(Data excerpts)

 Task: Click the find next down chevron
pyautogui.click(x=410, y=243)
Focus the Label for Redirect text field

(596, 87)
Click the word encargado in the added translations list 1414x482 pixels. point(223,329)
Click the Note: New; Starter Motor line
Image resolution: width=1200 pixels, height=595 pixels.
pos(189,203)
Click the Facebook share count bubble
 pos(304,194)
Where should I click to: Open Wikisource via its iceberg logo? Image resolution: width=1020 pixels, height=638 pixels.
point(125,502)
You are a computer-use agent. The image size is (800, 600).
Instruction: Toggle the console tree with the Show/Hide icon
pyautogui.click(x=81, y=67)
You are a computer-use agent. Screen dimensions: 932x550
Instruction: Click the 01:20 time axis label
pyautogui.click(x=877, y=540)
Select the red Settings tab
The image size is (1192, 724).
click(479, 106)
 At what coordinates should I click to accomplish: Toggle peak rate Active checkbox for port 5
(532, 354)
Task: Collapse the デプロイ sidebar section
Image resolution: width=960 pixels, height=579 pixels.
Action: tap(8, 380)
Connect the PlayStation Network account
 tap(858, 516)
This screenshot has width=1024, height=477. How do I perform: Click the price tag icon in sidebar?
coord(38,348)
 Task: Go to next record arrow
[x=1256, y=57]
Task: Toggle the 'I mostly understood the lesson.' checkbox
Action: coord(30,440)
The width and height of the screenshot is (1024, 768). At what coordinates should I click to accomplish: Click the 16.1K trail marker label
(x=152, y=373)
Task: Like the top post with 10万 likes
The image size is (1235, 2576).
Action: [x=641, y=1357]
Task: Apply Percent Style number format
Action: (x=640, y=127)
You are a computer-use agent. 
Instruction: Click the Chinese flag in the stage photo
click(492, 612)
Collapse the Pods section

Task directions
Nothing may be omitted or altered; reproduce all of the entries.

Answer
 Task: Click the find next down chevron
pyautogui.click(x=410, y=243)
Focus the Label for Redirect text field

(596, 87)
Click the word encargado in the added translations list 1414x482 pixels. point(223,329)
Click the Note: New; Starter Motor line
Image resolution: width=1200 pixels, height=595 pixels.
pos(189,203)
Click the Facebook share count bubble
 pos(304,194)
Where should I click to: Open Wikisource via its iceberg logo? Image resolution: width=1020 pixels, height=638 pixels.
point(125,502)
You are a computer-use agent. The image size is (800, 600).
Instruction: Toggle the console tree with the Show/Hide icon
pyautogui.click(x=81, y=67)
You are a computer-use agent. Screen dimensions: 932x550
Instruction: Click the 01:20 time axis label
pyautogui.click(x=877, y=540)
Select the red Settings tab
The image size is (1192, 724).
click(479, 106)
 At what coordinates should I click to accomplish: Toggle peak rate Active checkbox for port 5
(532, 354)
Task: Collapse the デプロイ sidebar section
Image resolution: width=960 pixels, height=579 pixels.
Action: tap(8, 380)
Connect the PlayStation Network account
 tap(858, 516)
This screenshot has width=1024, height=477. How do I perform: Click the price tag icon in sidebar?
coord(38,348)
 Task: Go to next record arrow
[x=1256, y=57]
Task: Toggle the 'I mostly understood the lesson.' checkbox
Action: coord(30,440)
The width and height of the screenshot is (1024, 768). At what coordinates should I click to accomplish: Click the 16.1K trail marker label
(x=152, y=373)
Task: Like the top post with 10万 likes
The image size is (1235, 2576).
Action: [x=641, y=1357]
Task: Apply Percent Style number format
Action: (x=640, y=127)
You are a computer-use agent. 
Instruction: Click the Chinese flag in the stage photo
click(492, 612)
Collapse the Pods section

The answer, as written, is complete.